Problem to work on: Across the records below, how many lines include the string "Given"? State the number and nothing more.

Records for processing:
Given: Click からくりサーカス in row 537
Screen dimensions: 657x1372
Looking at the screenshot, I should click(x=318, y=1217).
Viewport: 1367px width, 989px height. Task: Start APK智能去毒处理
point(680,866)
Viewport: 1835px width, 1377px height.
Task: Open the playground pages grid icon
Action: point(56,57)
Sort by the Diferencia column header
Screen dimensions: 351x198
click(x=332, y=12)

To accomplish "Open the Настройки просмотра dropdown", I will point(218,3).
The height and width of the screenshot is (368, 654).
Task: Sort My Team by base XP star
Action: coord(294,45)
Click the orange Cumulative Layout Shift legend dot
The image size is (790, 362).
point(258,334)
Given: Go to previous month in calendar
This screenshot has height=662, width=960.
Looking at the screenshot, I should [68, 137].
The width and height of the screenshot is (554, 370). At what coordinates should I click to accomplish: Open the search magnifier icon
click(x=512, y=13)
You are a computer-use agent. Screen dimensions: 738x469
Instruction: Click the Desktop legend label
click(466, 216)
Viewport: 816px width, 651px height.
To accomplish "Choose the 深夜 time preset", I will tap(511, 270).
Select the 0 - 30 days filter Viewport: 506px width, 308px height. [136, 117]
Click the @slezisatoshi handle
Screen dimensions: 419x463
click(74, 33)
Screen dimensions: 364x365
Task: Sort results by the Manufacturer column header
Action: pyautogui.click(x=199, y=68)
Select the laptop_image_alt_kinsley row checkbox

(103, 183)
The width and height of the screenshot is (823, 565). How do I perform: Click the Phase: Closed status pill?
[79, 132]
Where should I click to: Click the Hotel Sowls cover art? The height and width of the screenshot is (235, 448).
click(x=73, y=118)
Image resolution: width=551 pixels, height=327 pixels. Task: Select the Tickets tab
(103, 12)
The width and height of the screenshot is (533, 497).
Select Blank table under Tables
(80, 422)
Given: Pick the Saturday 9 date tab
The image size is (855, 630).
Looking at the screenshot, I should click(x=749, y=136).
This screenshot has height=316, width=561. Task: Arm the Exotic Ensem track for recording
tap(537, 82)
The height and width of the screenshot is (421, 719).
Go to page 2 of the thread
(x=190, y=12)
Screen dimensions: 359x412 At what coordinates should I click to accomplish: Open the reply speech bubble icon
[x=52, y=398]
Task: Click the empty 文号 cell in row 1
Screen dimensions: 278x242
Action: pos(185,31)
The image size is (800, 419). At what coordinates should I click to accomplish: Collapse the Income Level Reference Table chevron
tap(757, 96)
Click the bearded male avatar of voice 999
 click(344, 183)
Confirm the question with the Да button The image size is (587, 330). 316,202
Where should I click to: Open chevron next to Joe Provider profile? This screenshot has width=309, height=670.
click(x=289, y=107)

Task response: 3